Give again, word for word, each line from the top of the listing through the line that holds "Task: Click the red undo arrow icon".

__________

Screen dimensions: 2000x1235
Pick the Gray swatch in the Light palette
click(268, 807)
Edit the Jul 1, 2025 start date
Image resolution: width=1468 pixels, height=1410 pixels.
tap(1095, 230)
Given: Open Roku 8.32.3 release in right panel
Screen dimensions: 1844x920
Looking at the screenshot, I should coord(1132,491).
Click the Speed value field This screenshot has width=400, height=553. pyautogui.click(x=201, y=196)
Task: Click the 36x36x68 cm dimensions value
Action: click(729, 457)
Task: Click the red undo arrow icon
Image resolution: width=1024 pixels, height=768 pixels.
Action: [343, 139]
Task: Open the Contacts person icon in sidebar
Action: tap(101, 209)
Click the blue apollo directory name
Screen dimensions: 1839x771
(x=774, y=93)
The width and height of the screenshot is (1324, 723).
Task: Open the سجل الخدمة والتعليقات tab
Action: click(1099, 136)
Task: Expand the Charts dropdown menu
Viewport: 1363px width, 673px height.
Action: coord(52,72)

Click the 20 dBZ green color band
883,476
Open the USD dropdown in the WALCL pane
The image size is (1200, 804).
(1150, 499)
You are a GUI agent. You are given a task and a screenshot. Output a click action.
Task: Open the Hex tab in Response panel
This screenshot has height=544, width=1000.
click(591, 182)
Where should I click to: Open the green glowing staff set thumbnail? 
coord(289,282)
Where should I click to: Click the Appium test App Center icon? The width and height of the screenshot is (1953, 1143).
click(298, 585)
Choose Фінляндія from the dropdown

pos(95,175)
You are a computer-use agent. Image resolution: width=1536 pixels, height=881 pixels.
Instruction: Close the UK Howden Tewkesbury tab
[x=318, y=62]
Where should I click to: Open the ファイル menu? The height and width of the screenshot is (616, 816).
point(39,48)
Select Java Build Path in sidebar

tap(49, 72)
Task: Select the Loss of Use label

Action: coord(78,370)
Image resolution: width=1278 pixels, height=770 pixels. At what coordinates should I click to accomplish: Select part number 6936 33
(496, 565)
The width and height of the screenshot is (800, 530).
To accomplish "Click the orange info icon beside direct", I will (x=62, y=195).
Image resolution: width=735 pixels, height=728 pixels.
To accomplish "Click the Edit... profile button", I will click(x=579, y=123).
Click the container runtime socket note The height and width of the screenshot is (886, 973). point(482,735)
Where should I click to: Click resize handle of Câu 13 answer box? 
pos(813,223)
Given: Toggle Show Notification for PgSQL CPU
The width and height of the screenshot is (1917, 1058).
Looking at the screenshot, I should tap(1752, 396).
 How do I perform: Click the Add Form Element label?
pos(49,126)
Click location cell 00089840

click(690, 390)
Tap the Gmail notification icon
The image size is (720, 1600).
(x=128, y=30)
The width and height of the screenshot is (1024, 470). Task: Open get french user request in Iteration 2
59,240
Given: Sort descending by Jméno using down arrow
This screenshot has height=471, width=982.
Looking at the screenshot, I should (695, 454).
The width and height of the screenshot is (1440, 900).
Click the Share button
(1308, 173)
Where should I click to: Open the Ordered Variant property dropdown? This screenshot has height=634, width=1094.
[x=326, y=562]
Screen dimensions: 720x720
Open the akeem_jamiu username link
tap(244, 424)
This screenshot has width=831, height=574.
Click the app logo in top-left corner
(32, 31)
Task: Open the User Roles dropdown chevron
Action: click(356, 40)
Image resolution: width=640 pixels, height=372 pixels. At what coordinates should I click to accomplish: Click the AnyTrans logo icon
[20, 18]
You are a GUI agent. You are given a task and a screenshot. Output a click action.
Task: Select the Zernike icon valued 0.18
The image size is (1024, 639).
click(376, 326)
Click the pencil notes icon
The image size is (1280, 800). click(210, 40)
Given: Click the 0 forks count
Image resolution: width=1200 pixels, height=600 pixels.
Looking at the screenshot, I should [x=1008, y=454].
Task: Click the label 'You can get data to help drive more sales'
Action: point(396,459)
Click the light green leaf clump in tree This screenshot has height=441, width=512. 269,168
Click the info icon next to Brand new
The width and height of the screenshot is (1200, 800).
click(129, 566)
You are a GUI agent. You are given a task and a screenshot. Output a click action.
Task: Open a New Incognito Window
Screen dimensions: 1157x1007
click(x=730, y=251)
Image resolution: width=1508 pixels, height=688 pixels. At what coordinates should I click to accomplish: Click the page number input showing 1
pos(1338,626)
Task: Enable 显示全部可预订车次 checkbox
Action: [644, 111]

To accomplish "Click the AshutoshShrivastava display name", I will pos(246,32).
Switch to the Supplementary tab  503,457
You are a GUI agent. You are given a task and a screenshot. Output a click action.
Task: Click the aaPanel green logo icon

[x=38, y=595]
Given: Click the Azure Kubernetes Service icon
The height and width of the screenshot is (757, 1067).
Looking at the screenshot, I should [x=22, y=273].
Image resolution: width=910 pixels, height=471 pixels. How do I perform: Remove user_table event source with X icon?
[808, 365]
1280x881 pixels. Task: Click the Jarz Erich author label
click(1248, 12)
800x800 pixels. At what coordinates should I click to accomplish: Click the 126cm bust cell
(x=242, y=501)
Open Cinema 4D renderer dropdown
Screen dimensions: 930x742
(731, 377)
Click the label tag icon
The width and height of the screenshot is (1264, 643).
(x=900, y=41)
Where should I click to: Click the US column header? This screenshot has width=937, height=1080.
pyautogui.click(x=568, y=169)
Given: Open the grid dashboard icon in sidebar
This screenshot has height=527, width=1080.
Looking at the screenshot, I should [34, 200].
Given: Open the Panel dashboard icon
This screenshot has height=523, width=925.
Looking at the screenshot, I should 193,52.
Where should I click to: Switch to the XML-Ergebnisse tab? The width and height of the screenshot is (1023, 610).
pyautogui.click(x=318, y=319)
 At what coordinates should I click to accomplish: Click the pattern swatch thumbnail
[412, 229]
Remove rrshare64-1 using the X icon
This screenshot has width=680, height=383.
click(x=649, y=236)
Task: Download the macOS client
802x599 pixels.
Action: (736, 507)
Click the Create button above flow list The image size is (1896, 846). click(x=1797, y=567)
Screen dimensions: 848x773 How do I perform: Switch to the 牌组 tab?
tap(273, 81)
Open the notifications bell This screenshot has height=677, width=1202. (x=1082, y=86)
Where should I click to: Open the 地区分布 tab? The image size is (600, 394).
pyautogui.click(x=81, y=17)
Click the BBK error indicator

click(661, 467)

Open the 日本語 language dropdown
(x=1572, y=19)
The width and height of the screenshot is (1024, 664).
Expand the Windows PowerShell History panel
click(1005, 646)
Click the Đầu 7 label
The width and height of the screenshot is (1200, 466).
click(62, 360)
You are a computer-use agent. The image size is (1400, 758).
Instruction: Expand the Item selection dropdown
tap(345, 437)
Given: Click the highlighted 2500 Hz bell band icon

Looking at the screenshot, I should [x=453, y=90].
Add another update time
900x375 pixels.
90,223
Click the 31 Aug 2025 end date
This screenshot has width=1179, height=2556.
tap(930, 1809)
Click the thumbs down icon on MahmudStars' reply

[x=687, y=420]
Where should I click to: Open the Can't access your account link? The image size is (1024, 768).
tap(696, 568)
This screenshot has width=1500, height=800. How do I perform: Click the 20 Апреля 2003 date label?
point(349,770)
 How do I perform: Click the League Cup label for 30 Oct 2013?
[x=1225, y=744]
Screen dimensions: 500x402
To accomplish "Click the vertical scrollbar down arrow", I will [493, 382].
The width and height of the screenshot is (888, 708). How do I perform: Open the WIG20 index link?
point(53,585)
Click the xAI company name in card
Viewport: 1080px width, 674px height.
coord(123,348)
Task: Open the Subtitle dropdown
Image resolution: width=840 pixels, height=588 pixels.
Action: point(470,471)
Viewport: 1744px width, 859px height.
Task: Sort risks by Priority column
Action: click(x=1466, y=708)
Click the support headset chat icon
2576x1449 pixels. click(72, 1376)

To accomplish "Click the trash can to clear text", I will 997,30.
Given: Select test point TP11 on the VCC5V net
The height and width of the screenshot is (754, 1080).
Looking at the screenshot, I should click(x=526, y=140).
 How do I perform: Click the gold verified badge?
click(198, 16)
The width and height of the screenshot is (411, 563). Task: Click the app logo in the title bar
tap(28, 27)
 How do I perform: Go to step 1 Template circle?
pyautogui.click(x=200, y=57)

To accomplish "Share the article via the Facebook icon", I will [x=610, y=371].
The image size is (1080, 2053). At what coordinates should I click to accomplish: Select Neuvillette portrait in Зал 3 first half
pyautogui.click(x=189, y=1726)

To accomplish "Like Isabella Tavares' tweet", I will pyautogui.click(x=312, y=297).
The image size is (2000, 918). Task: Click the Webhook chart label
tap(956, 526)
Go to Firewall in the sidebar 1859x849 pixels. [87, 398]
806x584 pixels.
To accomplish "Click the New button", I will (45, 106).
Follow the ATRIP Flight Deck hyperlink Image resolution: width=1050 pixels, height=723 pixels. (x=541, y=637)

__________

*Task result*:
Screen dimensions: 2000x1235
Pick the Gray swatch in the Light palette
click(268, 807)
Edit the Jul 1, 2025 start date
Image resolution: width=1468 pixels, height=1410 pixels.
tap(1095, 230)
Given: Open Roku 8.32.3 release in right panel
Screen dimensions: 1844x920
Looking at the screenshot, I should coord(1132,491).
Click the Speed value field This screenshot has width=400, height=553. pyautogui.click(x=201, y=196)
Task: Click the 36x36x68 cm dimensions value
Action: click(729, 457)
Task: Click the red undo arrow icon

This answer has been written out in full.